(Records from a data source)
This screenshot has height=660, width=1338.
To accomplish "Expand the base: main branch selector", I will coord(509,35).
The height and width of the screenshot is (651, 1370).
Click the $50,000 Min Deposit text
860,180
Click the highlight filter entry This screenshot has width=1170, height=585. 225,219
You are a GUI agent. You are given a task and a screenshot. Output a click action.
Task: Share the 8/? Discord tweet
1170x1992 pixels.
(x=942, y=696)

==

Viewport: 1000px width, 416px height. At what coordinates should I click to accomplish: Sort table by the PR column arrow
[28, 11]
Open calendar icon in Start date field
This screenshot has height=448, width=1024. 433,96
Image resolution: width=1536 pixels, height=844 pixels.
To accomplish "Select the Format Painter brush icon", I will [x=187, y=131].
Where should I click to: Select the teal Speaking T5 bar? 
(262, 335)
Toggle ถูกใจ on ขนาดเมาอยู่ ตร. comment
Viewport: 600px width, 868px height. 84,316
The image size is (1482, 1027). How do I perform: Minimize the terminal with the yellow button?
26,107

### ACTION ITEM
Work out the number of lines above that include the string "will" and write only that number.

### RESULT FOR THIS EXERCISE
2